La libertà e la legge

9. Coercizione e Stato

È uno stato di assoluto vassallaggio quello in cui si rende un servizio incerto e indeterminato, in cui non si può sapere la sera che servizio si dovrà rendere al mattino, quello cioè in cui un individuo è legato a tutto quel che gli si ordina.
HENRY BRACTON*
1. Nella nostra precedente discussione abbiamo provvisoriamente definito la libertà come mancanza di coercizione. Ma la coercizione è un concetto quasi altrettanto insidioso quanto la libertà stessa e quasi per la stessa ragione: non distinguiamo chiaramente tra quanto ci viene fatto dagli altri uomini e l’effetto che le circostanze fisiche hanno su di noi. La lingua inglese ci fornisce due parole diverse per fare la necessaria distinzione: in inglese possiamo legittimamente dire che le circostanze compel, costringono qualcuno a fare qualcosa; ma per indicare il costringere che derivi dall’attività umana dobbiamo usare to coerce.
La coercizione ha luogo quando le azioni di un uomo sono poste in essere per servire la volontà di un altro uomo, non per uno scopo dell’attore ma per lo scopo dell’altro.

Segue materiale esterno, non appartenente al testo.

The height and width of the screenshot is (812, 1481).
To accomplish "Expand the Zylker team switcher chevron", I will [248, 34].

Non che chi subisce la coercizione non abbia alcuna possibilità di scelta; se così fosse, non parleremmo del suo «agire». Se la mia mano è guidata da una forza fisica nel tracciare la mia firma o se il mio dito è spinto sul grilletto di un fucile dalla stessa forza, non sono io che agisco. La violenza che fa del mio corpo lo strumento fisico di un altro è evidentemente un male come la coercizione vera e propria e per la stessa ragione dev’esser evitata. Tuttavia, la coercizione implica che abbia ancora una scelta, ma che la mia mente sia ridotta a strumento di qualcun altro: perché mi si presentano alternative manipolate, in modo che il comportamento a cui si vuole che io mi attenga diventi per me il meno penoso1. Benché forzato a una scelta, sono ancora io a decidere quale sia in quelle circostanze il male minore2.

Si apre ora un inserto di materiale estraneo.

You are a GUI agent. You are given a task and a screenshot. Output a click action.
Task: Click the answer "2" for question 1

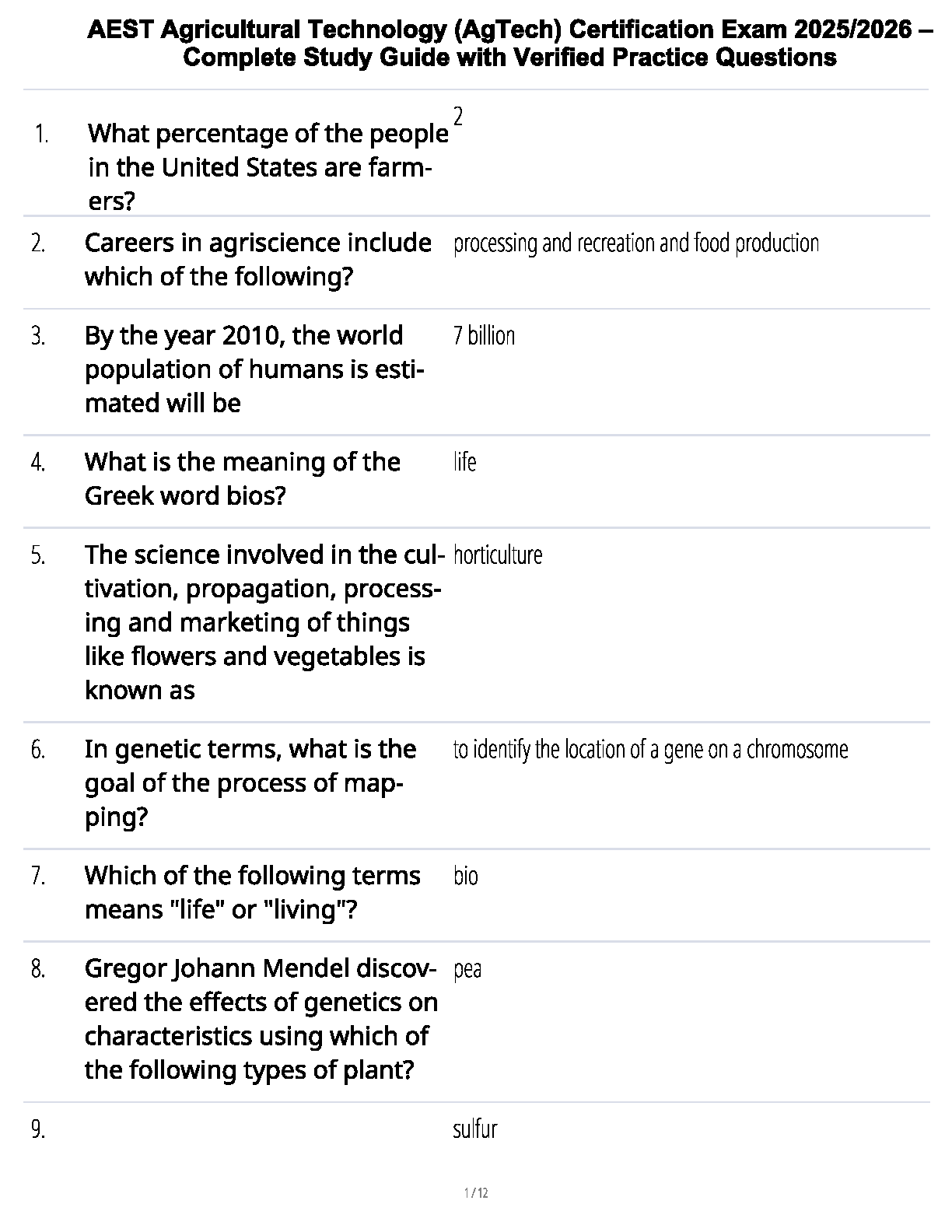458,117
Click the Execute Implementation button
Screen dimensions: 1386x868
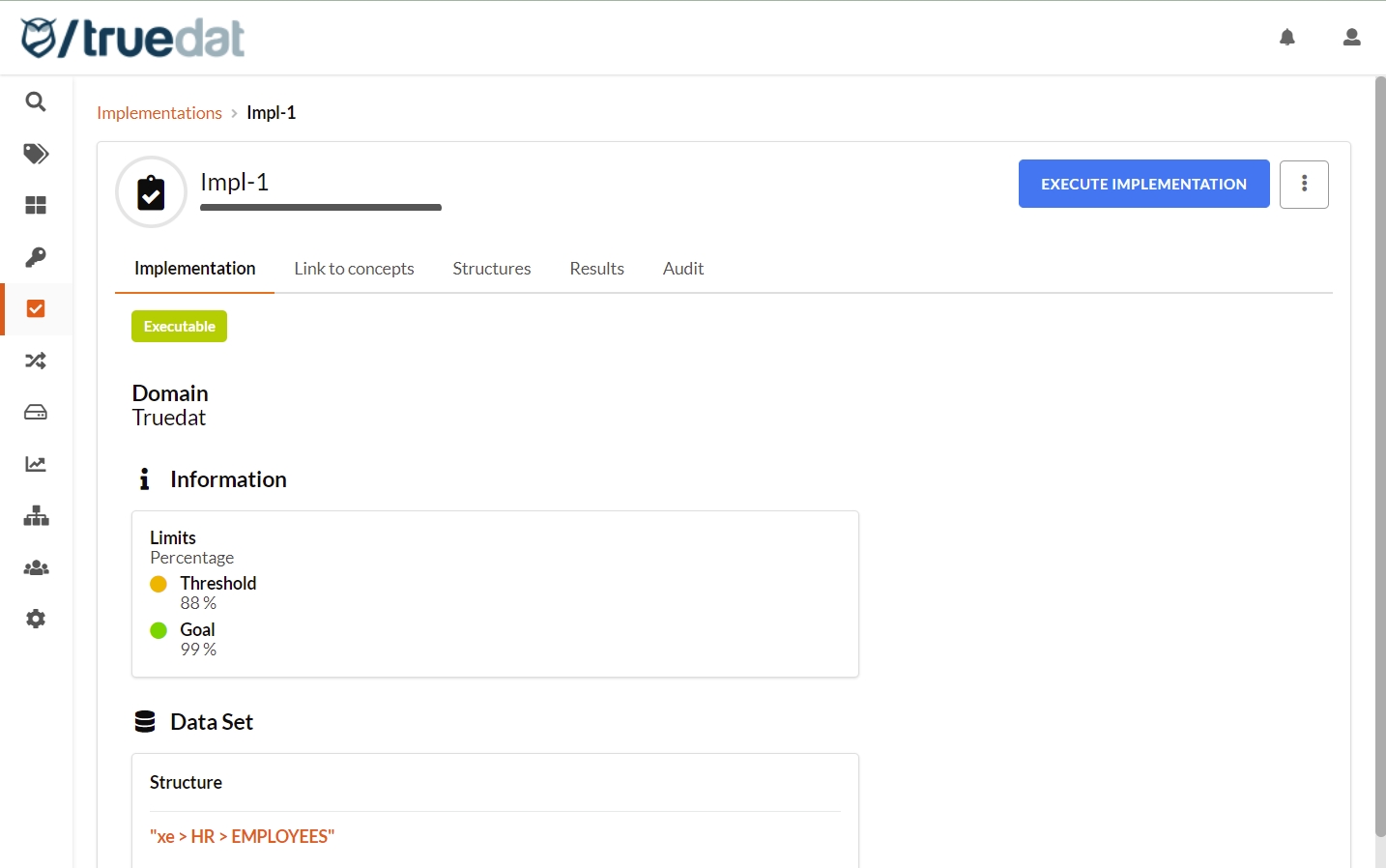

Ovviamente, la coercizione non include tutte le influenze che l’uomo può esercitare sull’azione di altri. Non include nemmeno tutti i casi in cui una persona agisce o minaccia di agire in un modo che (egli sa) nuocerà a un’altra persona e la indurrà a mutare intenzioni. Una persona che mi ostruisce la strada e mi costringe a spostarmi, una persona che ha preso in prestito dalla biblioteca il libro che voglio io o anche una persona che, producendo rumori spiacevoli, mi costringe ad allontanarmi, non si può definire propriamente una persona che mi sottopone a coercizione. La coercizione implica sia la minaccia di infliggere un danno, sia l’intenzione di provocare così un certo comportamento.

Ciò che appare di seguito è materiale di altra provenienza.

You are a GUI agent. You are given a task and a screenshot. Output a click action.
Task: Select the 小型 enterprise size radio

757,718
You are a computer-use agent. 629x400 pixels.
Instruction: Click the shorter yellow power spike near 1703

Sebbene chi è sottoposto alla coercizione abbia ancora una scelta, le alternative che gli si presentano sono determinate da chi ve lo sottopone, così che il primo sceglierà quel che vuole il secondo. Egli non è del tutto privato dell’uso delle sue capacità, ma è privato della possibilità di usare la sua conoscenza per fini propri. L’uso efficace dell’intelligenza e della conoscenza di una persona nel perseguimento dei propri scopi richiede che questa abbia la possibilità di prevedere alcune condizioni prodotte dal suo contesto e di attenersi a un piano d’azione. La maggior parte dei fini umani possono essere realizzati solo attraverso una catena di azioni collegate, su cui si è deciso come su un tutto coerente, basato sulla premessa che i fatti saranno quali ci si aspetta che siano. Possiamo realizzare qualcosa solo perché e nella misura in cui possiamo prevedere gli eventi o per lo meno conoscere le probabilità. E, benché spesso imprevedibili, le circostanze fisiche non ostacoleranno di proposito i nostri scopi. Ma, se i fatti che incidono sui nostri piani sono sotto l’esclusivo controllo di un altro, analogamente sarà controllata la nostra azione.
Pertanto, la coercizione è un male: perché impedisce a una persona di utilizzare completamente le sue facoltà mentali e di conseguenza gl’impedisce di dare alla comunità il maggior contributo di cui è capace. Chi è sottoposto alla coercizione cercherà pur sempre di fare quanto meglio può per se stesso, ma l’unico piano dentro cui le sue azioni si possono collocare è quello concepito dalla mente di un altro.
2. I filosofi politici hanno discusso del potere più spesso di quanto non abbiano discusso della coercizione, perché in genere potere politico significa potere di servirsi della coercizione3. Ma, sebbene i grandi, da John Milton ed Edmund Burke a Lord Acton e Jacob Burckhardt, che hanno presentato il potere come il male per eccellenza4, avessero ragione in quel che volevano dire, è fuorviante parlare di potere semplicemente in quel senso. Male non è il potere come tale – la capacità di realizzare quel che uno vuole –, ma solo il potere di esercitare la coercizione, di forzare altri uomini a servire la propria volontà con la minaccia di far loro danno. Non c’è niente di male nel potere esercitato dal direttore di qualche grande impresa a cui degli uomini si sono volontariamente uniti per fini propri. Fa parte della forza della società civilizzata che, con una simile volontaria combinazione di sforzi sotto una direzione unificata, gli uomini possano aumentare moltissimo il loro potere collettivo.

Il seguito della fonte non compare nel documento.